### [Task]
Repeat exactly the lines that begin at the one containing "Task: Click a***r's default pink avatar" and end at the final line of the records; include no pictures and nothing else.

### [Listed records]

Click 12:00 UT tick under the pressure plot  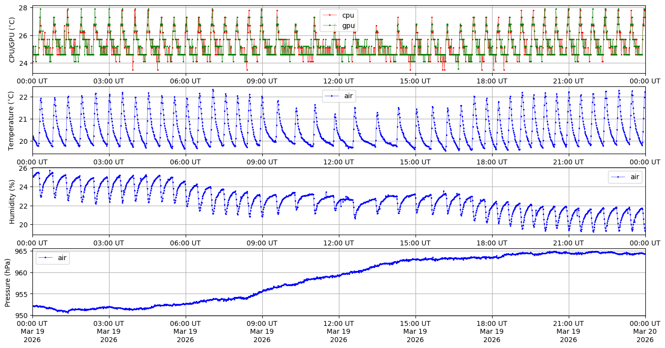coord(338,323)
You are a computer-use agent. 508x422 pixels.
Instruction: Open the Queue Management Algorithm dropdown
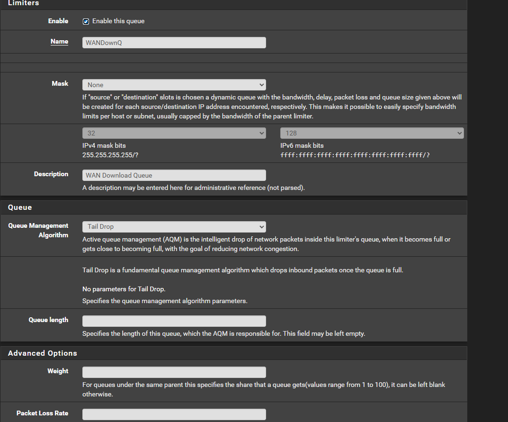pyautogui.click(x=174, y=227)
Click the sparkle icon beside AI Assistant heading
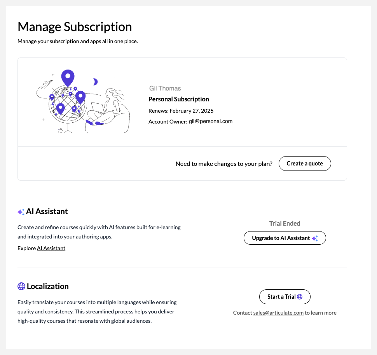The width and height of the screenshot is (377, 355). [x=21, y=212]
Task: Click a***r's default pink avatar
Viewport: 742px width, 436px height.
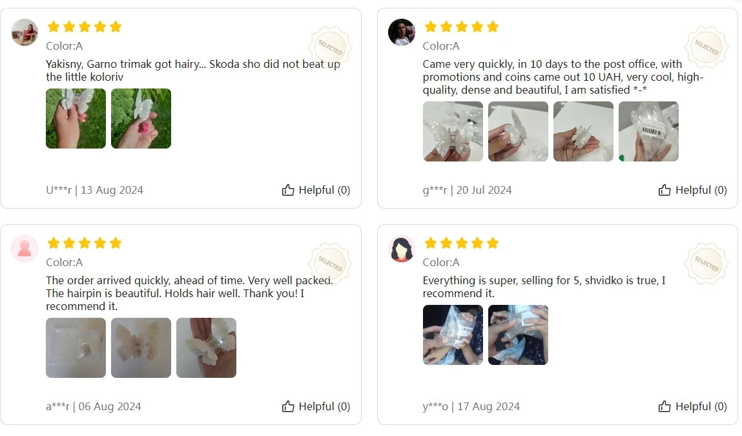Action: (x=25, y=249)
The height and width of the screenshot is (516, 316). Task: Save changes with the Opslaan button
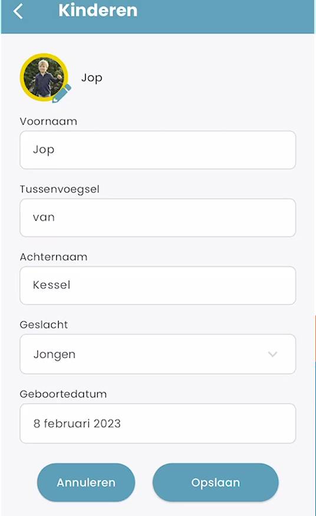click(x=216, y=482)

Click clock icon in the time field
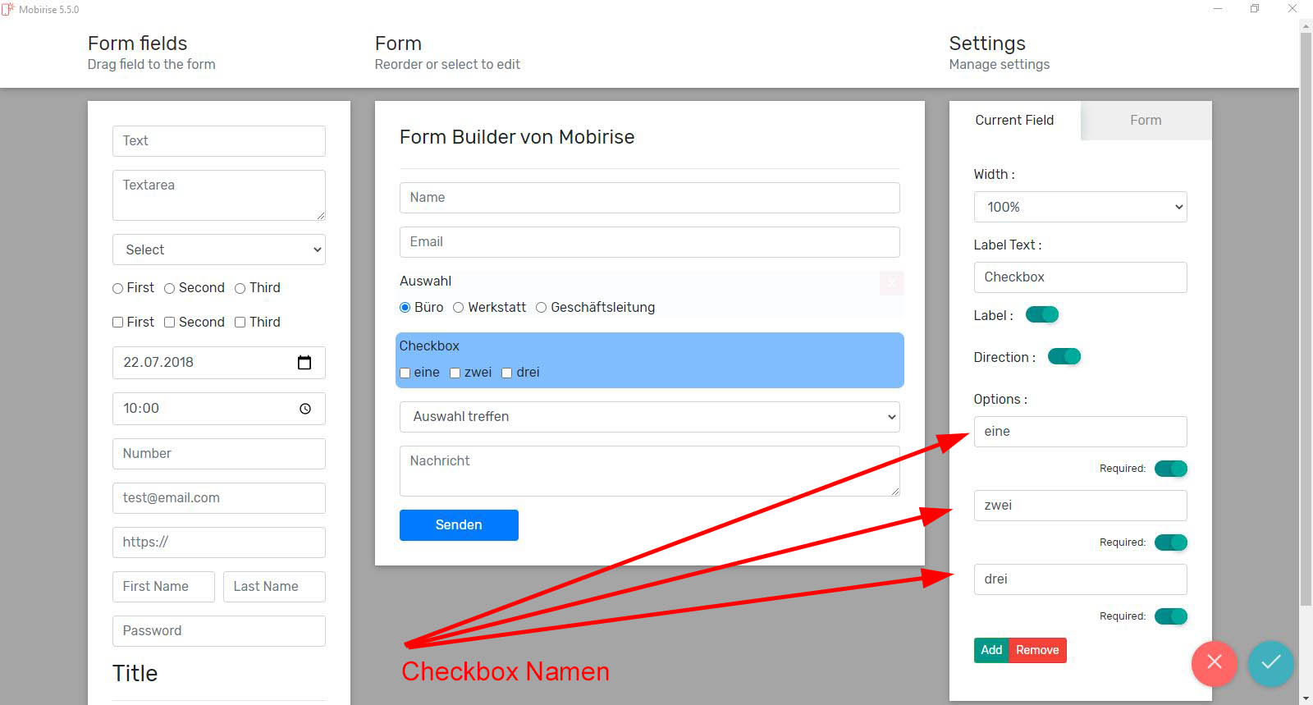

### [Written reply]
Task: Click a***r's default pink avatar
Viewport: 742px width, 436px height.
Action: (x=25, y=249)
The height and width of the screenshot is (516, 316). Task: Save changes with the Opslaan button
click(x=216, y=482)

Click clock icon in the time field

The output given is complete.